The request: Convert the material, starting at the line containing "You are a computer-use" and ending at the line containing "Looking at the screenshot, I should 583,348.", into a two-column CSV with the headers entry and response. Give one row per item, holding its text and its answer, each in a single quoted field with line breaks replaced by spaces.

Rows:
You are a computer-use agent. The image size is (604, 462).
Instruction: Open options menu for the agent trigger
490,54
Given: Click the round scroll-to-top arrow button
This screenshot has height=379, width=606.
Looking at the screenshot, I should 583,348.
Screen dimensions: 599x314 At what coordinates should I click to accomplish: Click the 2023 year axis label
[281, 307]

* * *

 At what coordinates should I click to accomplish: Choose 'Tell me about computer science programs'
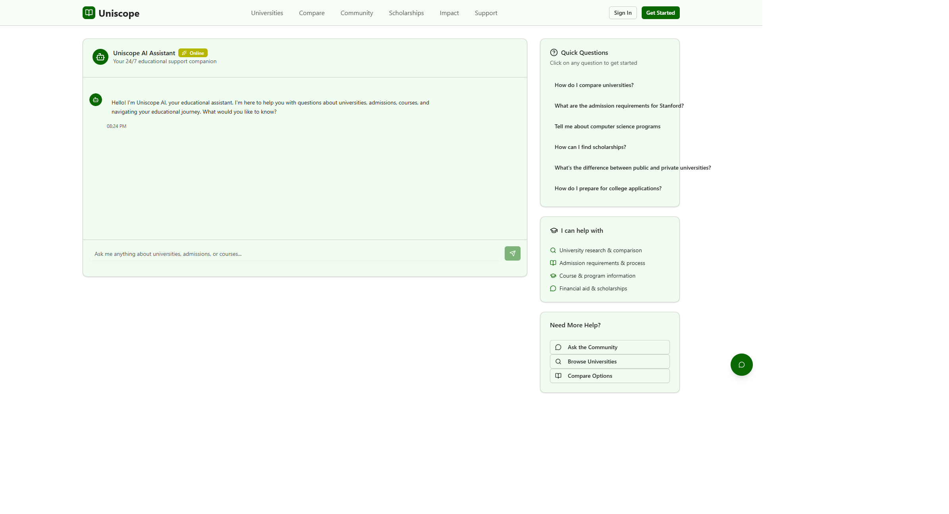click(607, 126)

Finished answer:
entry,response
"You are a computer-use agent. The image size is (604, 462). Instruction: Open options menu for the agent trigger","490,54"
"Given: Click the round scroll-to-top arrow button This screenshot has height=379, width=606.","Looking at the screenshot, I should 583,348."